Math 55 - Fall 2007 - Lecture notes #10 - Sep 19 (Wednesday)

   Goals for today: (Finish Big-O)
                    Expressing algorithms in pseudo code
                    Using Big-O to measure, compare running times
                    Introduction to Complexity Theory

Algorithms:

ASK&WAIT: what does this program do?
 
          prog1(integer n, integer array a(1),...,a(n))
             M = a[1]
             for i = 2 to n
                M = max(M,a(i))
             end for
             return M
ASK&WAIT: What does this program do?

          prog2(integer n, integer array a(1),...,a(n))
             for i = 1 to n
                M = a(i)
                for j = 1 to n except i
                   if a(j)>M goto next
                end for
                return M
                next:
              endfor
ASK&WAIT: Which program do you think is faster? How much faster?

          How do we determine how long prog1 takes to run?
          Approach 1: run it and measure the run time in seconds, 
ASK&WAIT: What are the pros and cons of this approach?

          Approach 2: it takes time proportional to n, ie. about k*n
          for some constant k, or O(n)
ASK&WAIT: What are the pros and cons of this approach?

          How long does prog1 take to run, in a Big-O sense?
          Label each line of code with cost, add up:
             M = a[1]                  O(1)
             for i = 2 to n            multiply cost of inside of loop by n
                M = max(M,a(i))           O(1)
             end for                   cost of loop = n*O(1) = O(n
             return M

          How long does prog2 take to run, in a Big-O sense?
             for i = 1 to n               multiply inside cost by n
                M = a(i)                     O(1)
                for j = 1 to n except i      multiply inside cost by n
                   if a(j)>M goto next          O(1)
                end for                      cost of inner loop = n*O(1)=O(n)
                return M                     O(1)
                next:
              endfor                      cost = n*O(n) = O(n^2)

          But it depends on values of a(1),...,a(n), since may branch out
          of inner loop, and so end faster.
  
ASK&WAIT: What is the best (fastest) case?
          what is the worst (slowest) case?
ASK&WAIT: Is prog2 or prog1 faster, in the worst case?

ASK&WAIT: Generally, if prog1 runs in time O(n) and prog2 runs in time O(n^2),
     then is prog1 necessarily always faster than prog2 for large enough n?

ASK&WAIT: If prog1 runs in time BIG_THETA(n) and prog2 runs in time 
     BIG_THETA(n^2), then is prog1 is faster than prog2 for large enough n?

     "Complexity Theory" is the study of which how fast certain
     problems can be solved, expressed in terms like 
     "Given an input of size n, this algorithm will run in time O(f(n))"

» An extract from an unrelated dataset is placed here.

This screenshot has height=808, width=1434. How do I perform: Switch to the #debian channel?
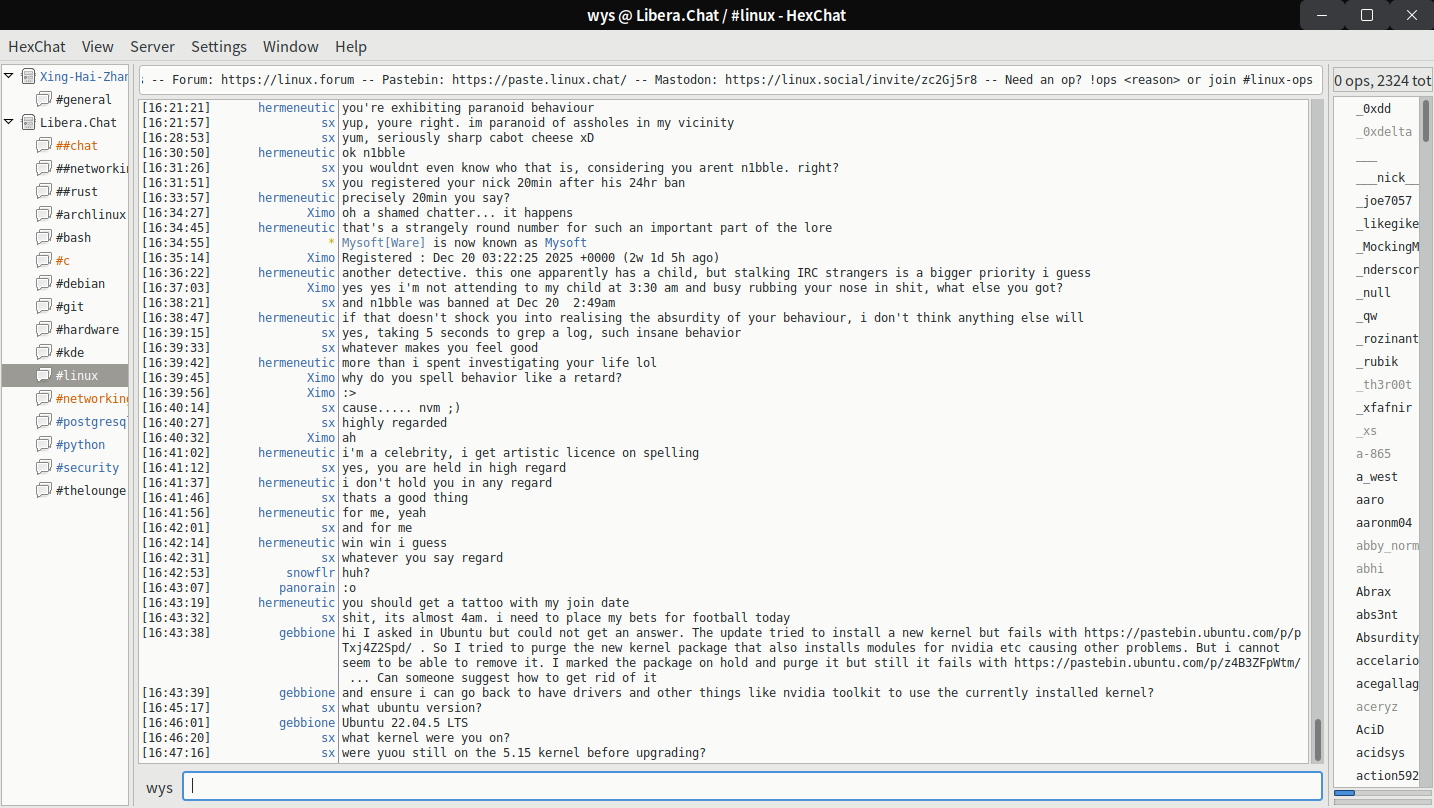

       EG: There is a standard list of functions that appears frequently
           when computing running time of programs, and you should
           recognize them, and which is bigger than the other:
           O(1)       = time for any fixed number of operations
           O(log n)   = time to find an element s in a sorted list of
                        n numbers, using binary search
           O(n)       = time to find an element s in an unsorted list of
                        n numbers, using linear search
           O(n*log n) = time to sort n numbers, using good algorithm
           O(n^2)     = time to sort n numbers, using dumb algorithm
     EX: Given a highway map labelled with distances between n towns,
         finding the shortest way to drive between every pair of towns
         (also called "all pairs shortest paths"), costs O(n^3)
         using the Floyd-Warshall algorithm (see CS170)
     DEF All these algorithms and many others are called "polynomial
         time algorithms" because they cost O(n^a) for some constant a.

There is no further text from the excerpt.